Today is a miserable rainy day, so I used the old umbrella this morning. When we pulled over to the curb to drop off Poindexter at work, there was a man sitting on the steam grate. There's a guy who sleeps there most of the time, and we see him almost every morning, but this was somebody new. He was older than the usual guy, maybe in his sixties. He was eating something out of a plastic container and there was something childlike about him. And he was soaking wet. And I just thought, oh, JEEZ.

After a brief discussion with Poindexter -- I was a little nervous about not being able to understand the guy if he spoke to me -- I got out of the truck and walked back to him. "Excuse me," I said, "Could you use an umbrella? It's a little broken but it still works," and I pressed the button to open the umbrella. "My husband got a new one for Christmas." He nodded slowly at me and took the umbrella. His eyes looked very tired and blank and he looked even more childlike than I had previously thought. I said "Merry Christmas" and walked back to the truck. Far as I know, he never said a word, so apparently I needn't have worried.

When I got back in the car, Poindexter said, "You're so sweet, my little crusader." I told him to shut up. He laughed.

I always donate our old stuff that we don't need or want anymore. I've donated enough stuff to completely outfit a girl my size for any occasion, as well as furnishing her apartment with furniture and a few knickknacks. A lot of the furniture was hand-me-downs, and I took good care of it, so it was still usable. Heck, I would've continued using most of it if we hadn't moved into a studio. Other stuff we got rid of because I wanted something different. And it has always bugged me the way a lot of the bigger charities sell that stuff -- and maybe some of it doesn't even sell; where does that go? -- and use money to fund an insane amount of overhead and administrative costs. What I'd rather do is be able to give it directly to someone who could use it, just like my grandparents did when they gave it to me. So I got to do that, on a very small and personal scale, with the umbrella.

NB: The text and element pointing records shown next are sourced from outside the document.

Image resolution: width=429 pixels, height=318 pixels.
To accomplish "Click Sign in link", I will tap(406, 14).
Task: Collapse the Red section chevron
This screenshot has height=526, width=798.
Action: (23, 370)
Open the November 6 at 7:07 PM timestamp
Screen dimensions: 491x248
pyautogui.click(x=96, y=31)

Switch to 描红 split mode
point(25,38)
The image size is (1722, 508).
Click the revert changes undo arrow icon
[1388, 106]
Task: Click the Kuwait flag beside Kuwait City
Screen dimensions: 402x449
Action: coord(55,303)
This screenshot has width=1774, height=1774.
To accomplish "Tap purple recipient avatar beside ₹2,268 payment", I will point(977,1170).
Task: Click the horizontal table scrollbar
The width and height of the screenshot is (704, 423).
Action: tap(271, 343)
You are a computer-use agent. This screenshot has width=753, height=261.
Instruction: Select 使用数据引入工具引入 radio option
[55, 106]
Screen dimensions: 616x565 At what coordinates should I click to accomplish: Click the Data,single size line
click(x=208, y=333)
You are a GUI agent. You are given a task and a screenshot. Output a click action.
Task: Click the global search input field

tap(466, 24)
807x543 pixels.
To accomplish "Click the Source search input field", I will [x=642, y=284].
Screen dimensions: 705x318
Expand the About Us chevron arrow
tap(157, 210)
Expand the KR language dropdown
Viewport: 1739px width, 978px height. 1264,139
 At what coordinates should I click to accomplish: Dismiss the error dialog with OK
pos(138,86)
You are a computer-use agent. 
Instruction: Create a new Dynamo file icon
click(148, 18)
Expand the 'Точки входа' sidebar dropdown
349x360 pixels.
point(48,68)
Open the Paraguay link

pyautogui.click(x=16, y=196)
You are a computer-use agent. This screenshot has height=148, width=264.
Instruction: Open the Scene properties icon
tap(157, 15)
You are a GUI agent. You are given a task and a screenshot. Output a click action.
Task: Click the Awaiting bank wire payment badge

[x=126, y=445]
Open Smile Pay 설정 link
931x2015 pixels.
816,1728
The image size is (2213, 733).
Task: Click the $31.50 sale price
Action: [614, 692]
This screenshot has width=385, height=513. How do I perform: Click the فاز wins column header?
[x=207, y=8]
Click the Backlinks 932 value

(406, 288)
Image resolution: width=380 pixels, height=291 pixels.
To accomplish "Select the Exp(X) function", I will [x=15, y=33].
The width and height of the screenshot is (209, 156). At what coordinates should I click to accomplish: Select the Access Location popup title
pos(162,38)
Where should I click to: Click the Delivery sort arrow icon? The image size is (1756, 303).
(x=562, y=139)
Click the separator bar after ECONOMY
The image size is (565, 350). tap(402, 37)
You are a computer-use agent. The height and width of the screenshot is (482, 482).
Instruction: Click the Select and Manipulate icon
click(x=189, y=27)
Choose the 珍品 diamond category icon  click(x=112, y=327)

The truth is that I want to help people who need it, but I have very strong aversions to "helping" fund a conglomerate charity and "helping" people who are refusing to help themselves. I do not want to help people who just can't seem to bring themselves to show up to work on time and behave responsibly. I don't want to help people who won't choose to stop using their drug of choice even when their world is crumbling around them. I know too many recovered alcoholics who hit a pretty shitty rock bottom to believe that addicts are truly helpless to their addiction. I want my donation to be a helping hand, a step up, something that helps them help themselves, not somethat enables them to keep doing whatever destructive thing they are doing.

Someday I will figure out where my money should be going, and then I will make a donation that includes a lot of back payments.


On a much more frivolous note, my Victoria's Secret purchases arrived today. Predictably, only three of the eight items I ordered actually fit. I'm sure the jeans and sweater will turn up in a future post, since I'm keeping them. I'm waffling (again with the waffling) on this one:

Here's a full view:

And a close-up:

I think I may have mentioned that I wanted to get a few more fun coats, rather than the standard brown and black, because I spend so much time outside walking around. This one looked fun, and I had a VS gift certificate and some birthday money burning a hole in my pocket, and a frivolous coat seems like just the thing to spend that money on.

I tend to prefer a tweed where the "grains" are smaller, which is why I'm waffling. And although my birthday money paid for almost half the coat, because of my "must be in love" rule and my strong desire for coats to last more than one season, I'm fussing. The green is a bit brighter than I was expecting, and I'm not sure if it's classic enough. The fit, at least, is perfect, and it actually has a fitted waist, which is really nice.

It amuses me that the waist is up higher than my actual waist is. I can't wear a lot of empire-waisted dresses (which I love) because whoever designs them thinks my boobies should be much higher up on my chest than they actually are. EXCUSE ME, MY BOOBIES DO NOT START IMMEDIATELY UNDERNEATH MY CHIN.